Applying this definition to our asset in some examples:
  • Compared with the benchmark SPY (189 days) in the period of the last 5 years, the maximum time in days below previous high water mark of 350 days of iShares MSCI Australia Index Fund is greater, thus worse.
  • Looking at maximum days below previous high in of 216 days in the period of the last 3 years, we see it is relatively larger, thus worse in comparison to SPY (189 days).

AveDuration:

'The Drawdown Duration is the length of any peak to peak period, or the time between new equity highs. The Avg Drawdown Duration is the average amount of time an investment has seen between peaks (equity highs), or in other terms the average of time under water of all drawdowns.
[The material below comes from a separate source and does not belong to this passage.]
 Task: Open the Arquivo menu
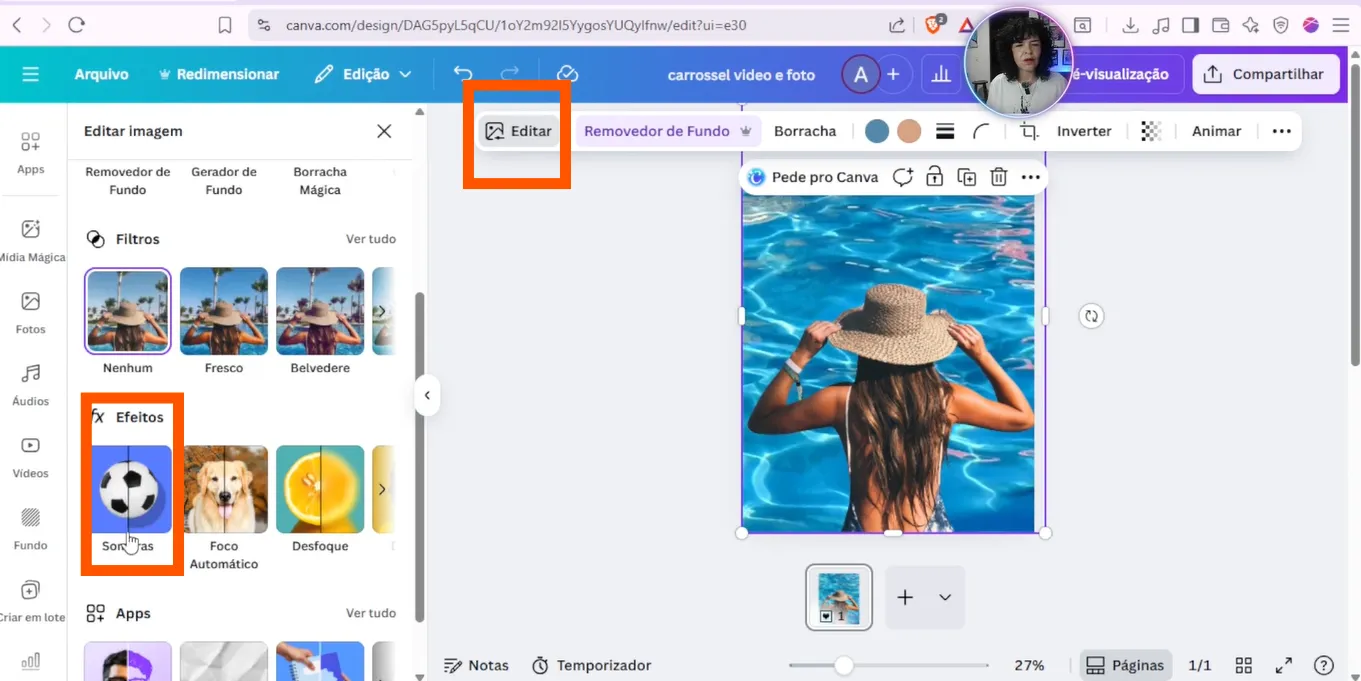coord(101,74)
So in contrast to the Maximum duration it does not measure only one drawdown event but calculates the average of all.'

Which means for our asset as example:
  • The average time in days below previous high water mark over 5 years of iShares MSCI Australia Index Fund is 99 days, which is higher, thus worse compared to the benchmark SPY (46 days) in the same period.
  • During the last 3 years, the average days under water is 75 days, which is larger, thus worse than the value of 45 days from the benchmark.

Performance (YTD)

Historical returns have been extended using synthetic data.

Allocations ()

Allocations

Returns (%)

  • Note that yearly returns do not equal the sum of monthly returns due to compounding.
  • Performance results of iShares MSCI Australia Index Fund are hypothetical, do not account for slippage, fees or taxes, and are based on backtesting, which has many inherent limitations, some of which are described in our Terms of Use.